Signon IDs are grouped into projects. Each signon ID is a member of one and only one project. Project IDs, like signon IDs, are 4 characters long. Many projects are controlled by a "Project Leader" signon ID which can allocate resources to the accounts that are members of the project (within the resource limits allocated to the project) using the $ACCOUNTING MANAGEMENT command.

Signon and project IDs are also used to control access to files and to send e-mail.

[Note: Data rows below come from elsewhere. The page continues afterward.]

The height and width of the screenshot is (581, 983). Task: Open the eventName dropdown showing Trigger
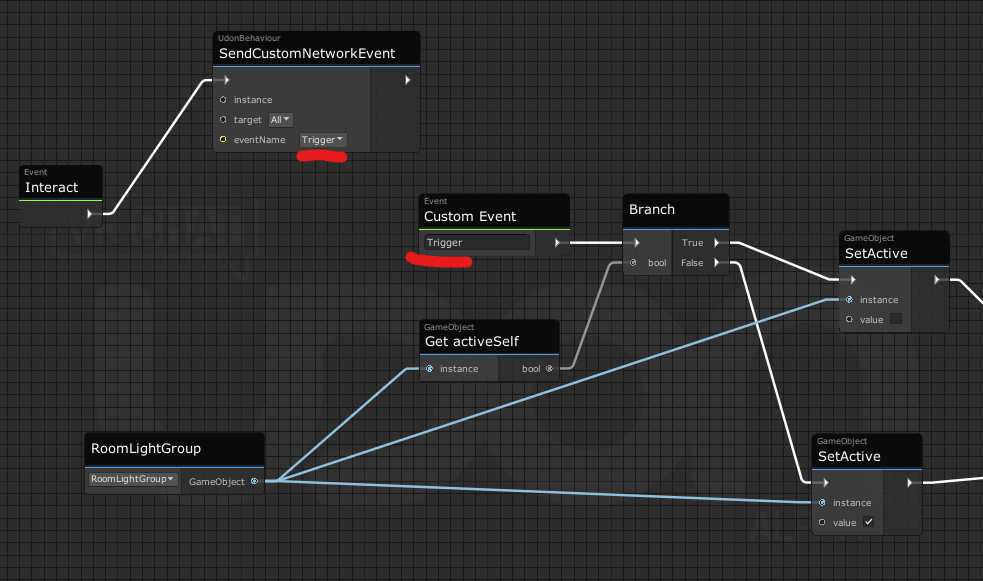point(323,140)
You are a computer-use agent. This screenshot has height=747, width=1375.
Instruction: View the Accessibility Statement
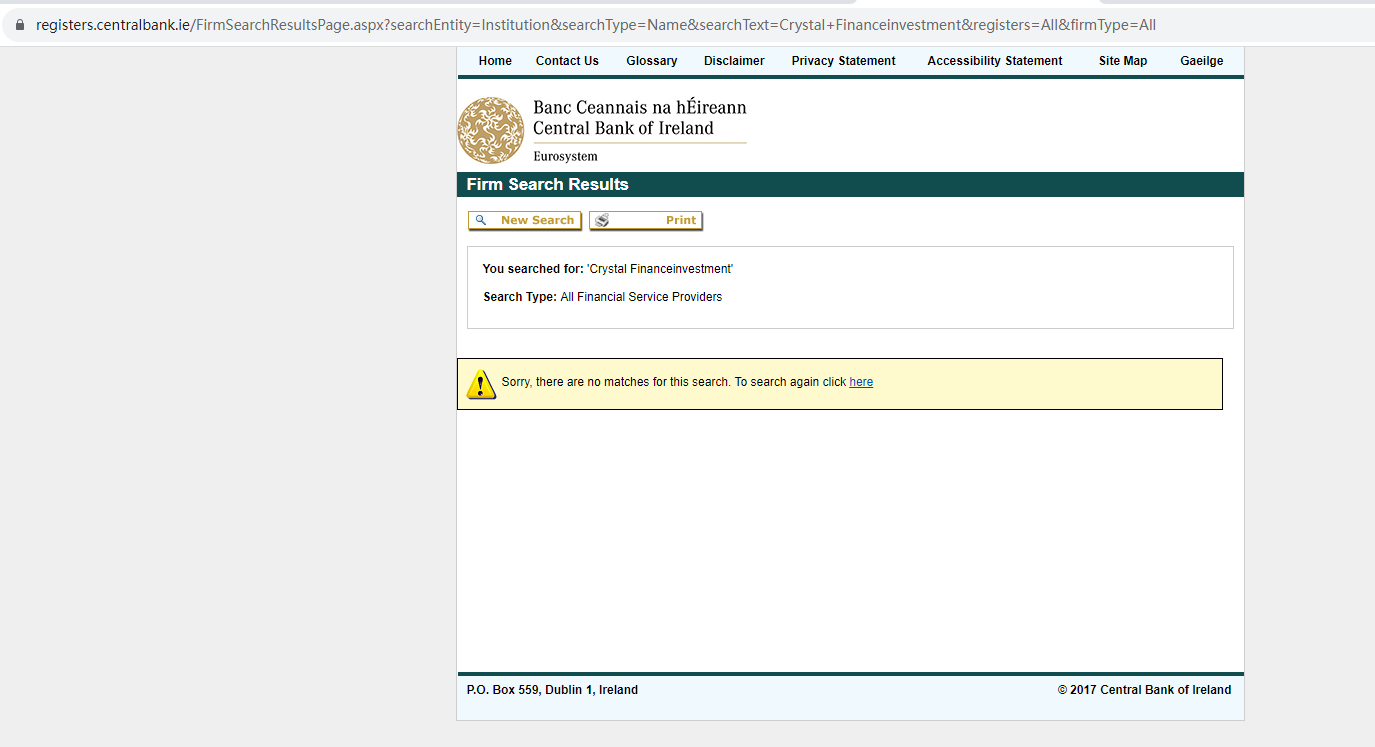tap(994, 61)
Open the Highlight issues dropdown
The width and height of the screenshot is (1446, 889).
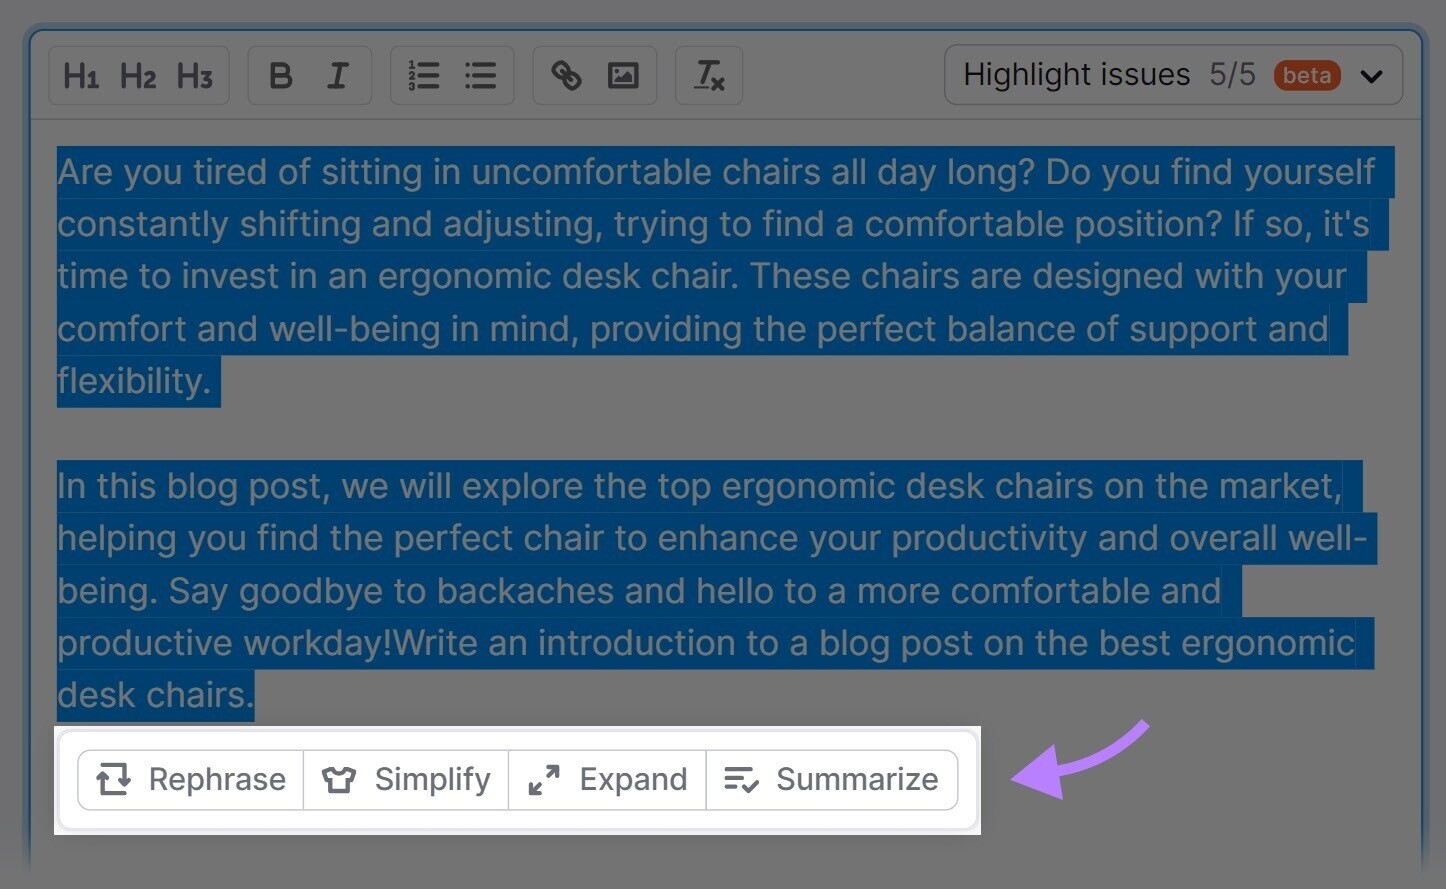(x=1076, y=75)
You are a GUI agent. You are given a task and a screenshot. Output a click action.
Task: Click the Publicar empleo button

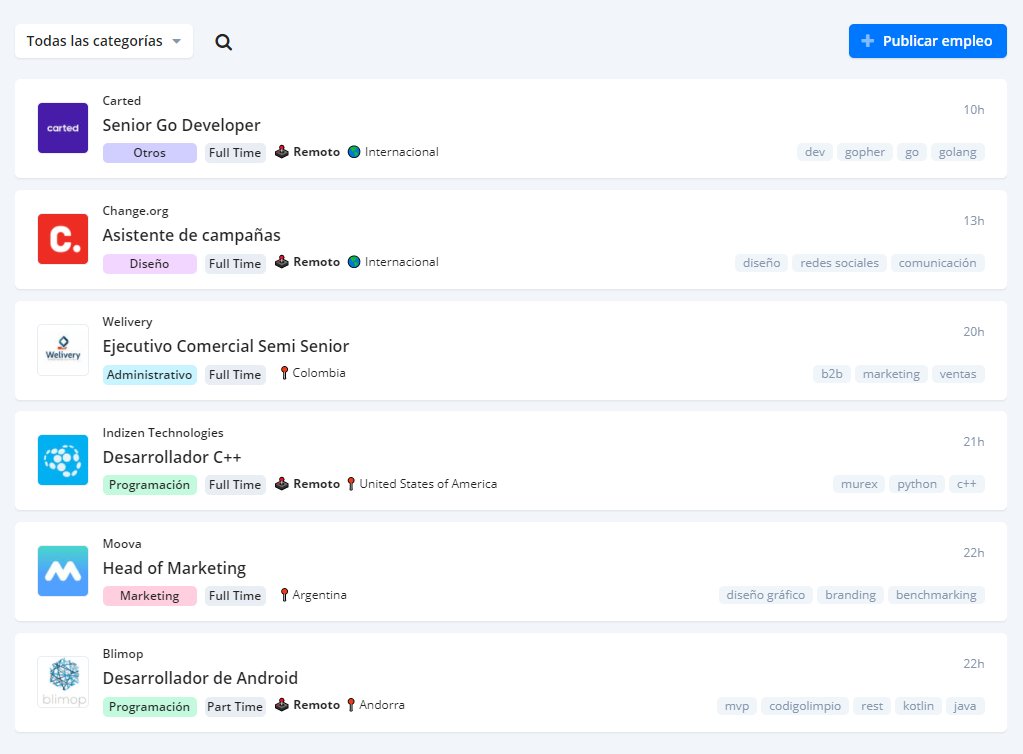[927, 41]
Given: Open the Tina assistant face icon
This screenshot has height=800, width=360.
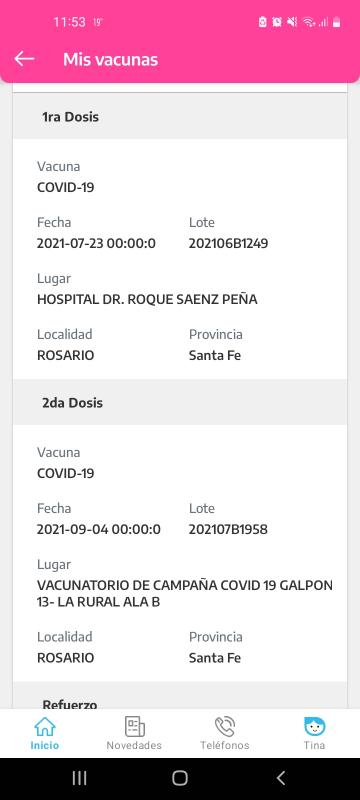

With one exception there are no signon IDs with "special" privileges by virtue of the ID itself. Instead, flags can be set that allow specific signon IDs to:
- create public files and set public program keys,
- run with a zero or negative account balance,
- perform privileged operations, including:
  - flagging files to run in system (unprotected) rather than user (protected) mode by default,
  - use the PROT=OFF options on the $SET and $RUN commands,
  - use the test command language subsystem ($#CLS),
  - use privileged options of the $SYSTEMSTATUS and other command language subsystems (CLSs).
The exception is the signon ID "MTS.", which can read, but not modify or permit, any file in the system regardless of ownership or permit status. The MTS. ID can also use the $SET FILEREF=OFF option, which prevents the file reference dates on files from being updated (useful when recovering from file system problems or investigating security issues).

There is no ability for a program or user to assume the privileges of a signon ID other than the one that was used to sign on to the current session. Instead, programs and files may be permitted to specific signon IDs, projects, and program keys or to combinations of signon IDs, projects, and program keys.

== Terminal, batch, and server sessions ==

MTS supports terminal, batch, and server sessions. All three use the same command language.
- Terminal sessions are interactive with the user able to respond to the output produced including error messages and prompts.
- Batch jobs are not interactive and so all input needs to be prepared in advance with little or no opportunity for the user to alter the input (at least not without programming) once the batch job starts to execute.
- Server sessions can support user to MTS or client to MTS interactions and while there may be interaction with the user, MTS commands are usually read from a command file and the user is not likely to have to know or enter MTS commands. Server sessions can be sponsored in which case they will appear to be free to the user, and do not require that the user enter an ID and password. Server sessions can also be charged for and require a valid ID and password. Server sessions can be initiated from the network or from within an MTS session using the $MOUNT command.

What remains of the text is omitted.